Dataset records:
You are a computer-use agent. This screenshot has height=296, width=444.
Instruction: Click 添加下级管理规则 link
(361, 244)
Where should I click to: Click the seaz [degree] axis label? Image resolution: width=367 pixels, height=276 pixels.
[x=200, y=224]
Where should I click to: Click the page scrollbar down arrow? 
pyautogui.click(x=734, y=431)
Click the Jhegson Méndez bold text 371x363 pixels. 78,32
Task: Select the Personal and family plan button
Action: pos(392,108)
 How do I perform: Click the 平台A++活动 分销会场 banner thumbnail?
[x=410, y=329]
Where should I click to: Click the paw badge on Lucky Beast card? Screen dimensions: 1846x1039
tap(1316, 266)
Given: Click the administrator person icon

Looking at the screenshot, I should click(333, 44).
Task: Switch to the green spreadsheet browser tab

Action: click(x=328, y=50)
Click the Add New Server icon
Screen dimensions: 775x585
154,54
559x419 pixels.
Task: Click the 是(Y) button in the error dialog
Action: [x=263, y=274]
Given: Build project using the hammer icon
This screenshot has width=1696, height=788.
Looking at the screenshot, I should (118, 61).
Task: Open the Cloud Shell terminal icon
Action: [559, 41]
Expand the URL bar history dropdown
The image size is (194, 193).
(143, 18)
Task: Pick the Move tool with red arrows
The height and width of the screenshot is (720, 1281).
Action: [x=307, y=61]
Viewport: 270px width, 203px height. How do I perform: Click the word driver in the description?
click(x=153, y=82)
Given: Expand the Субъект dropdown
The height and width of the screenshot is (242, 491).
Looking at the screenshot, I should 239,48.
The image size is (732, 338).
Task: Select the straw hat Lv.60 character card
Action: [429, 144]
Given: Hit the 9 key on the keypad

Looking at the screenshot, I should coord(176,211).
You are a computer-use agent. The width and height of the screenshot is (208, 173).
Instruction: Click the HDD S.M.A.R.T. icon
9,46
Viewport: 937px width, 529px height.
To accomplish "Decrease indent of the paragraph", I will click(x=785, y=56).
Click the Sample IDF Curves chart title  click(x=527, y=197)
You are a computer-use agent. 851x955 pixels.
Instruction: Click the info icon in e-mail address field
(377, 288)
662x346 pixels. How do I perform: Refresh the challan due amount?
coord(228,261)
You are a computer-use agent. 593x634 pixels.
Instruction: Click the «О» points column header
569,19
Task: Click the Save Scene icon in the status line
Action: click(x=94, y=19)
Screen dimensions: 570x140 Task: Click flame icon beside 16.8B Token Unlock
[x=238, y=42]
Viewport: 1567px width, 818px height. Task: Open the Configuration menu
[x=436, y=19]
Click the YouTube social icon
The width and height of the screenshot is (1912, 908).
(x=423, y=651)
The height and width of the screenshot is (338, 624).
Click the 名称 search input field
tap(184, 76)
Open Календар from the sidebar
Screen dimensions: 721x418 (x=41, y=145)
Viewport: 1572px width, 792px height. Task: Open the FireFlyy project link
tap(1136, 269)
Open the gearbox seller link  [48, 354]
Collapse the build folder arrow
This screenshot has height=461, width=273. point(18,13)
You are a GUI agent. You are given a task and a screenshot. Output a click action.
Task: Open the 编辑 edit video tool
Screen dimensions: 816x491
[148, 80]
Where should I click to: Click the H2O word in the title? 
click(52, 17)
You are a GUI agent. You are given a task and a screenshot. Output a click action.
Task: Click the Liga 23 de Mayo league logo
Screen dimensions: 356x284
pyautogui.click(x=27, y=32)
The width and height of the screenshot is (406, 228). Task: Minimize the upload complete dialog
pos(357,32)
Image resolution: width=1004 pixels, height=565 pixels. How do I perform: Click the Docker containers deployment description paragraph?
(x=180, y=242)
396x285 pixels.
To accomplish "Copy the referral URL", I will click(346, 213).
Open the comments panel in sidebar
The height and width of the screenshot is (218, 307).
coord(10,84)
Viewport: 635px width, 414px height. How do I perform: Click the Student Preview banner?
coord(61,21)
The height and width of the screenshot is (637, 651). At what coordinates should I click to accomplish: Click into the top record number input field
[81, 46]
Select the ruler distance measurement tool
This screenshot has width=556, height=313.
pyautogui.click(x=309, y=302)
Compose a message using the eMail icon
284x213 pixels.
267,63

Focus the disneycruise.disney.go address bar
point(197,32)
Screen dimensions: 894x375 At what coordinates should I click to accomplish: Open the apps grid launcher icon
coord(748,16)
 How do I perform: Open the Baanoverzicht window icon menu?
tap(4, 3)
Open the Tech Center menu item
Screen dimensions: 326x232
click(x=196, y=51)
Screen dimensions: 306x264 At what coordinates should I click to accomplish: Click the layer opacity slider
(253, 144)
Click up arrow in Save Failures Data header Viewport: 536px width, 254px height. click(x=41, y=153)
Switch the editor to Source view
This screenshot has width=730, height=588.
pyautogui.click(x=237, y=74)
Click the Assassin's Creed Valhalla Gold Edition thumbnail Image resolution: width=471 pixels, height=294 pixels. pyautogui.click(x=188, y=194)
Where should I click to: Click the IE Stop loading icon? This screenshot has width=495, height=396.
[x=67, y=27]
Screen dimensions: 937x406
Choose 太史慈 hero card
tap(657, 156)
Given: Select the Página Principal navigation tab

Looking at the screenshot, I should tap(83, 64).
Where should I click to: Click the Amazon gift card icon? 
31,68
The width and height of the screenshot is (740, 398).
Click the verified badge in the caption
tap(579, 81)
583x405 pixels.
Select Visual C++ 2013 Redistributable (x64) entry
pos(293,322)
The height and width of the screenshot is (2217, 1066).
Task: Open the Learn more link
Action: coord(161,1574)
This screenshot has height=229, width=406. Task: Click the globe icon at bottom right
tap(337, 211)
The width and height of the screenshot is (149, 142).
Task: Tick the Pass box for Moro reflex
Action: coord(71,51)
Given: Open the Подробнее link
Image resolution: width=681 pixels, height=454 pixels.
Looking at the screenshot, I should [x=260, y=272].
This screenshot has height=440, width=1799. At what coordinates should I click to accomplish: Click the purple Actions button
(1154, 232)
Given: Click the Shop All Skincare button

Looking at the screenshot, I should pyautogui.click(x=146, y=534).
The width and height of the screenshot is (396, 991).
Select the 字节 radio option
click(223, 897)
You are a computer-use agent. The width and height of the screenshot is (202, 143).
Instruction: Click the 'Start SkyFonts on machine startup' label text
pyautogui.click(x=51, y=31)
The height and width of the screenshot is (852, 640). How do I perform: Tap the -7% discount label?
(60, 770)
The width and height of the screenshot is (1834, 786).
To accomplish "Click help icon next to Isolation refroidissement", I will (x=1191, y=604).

What the exercise asks:
Starting at the line with "Instruction: Click the 'Start", copy every line up to and including the last one in the entries above.

Task result:
Instruction: Click the 'Start SkyFonts on machine startup' label text
pyautogui.click(x=51, y=31)
The height and width of the screenshot is (852, 640). How do I perform: Tap the -7% discount label?
(60, 770)
The width and height of the screenshot is (1834, 786).
To accomplish "Click help icon next to Isolation refroidissement", I will (x=1191, y=604).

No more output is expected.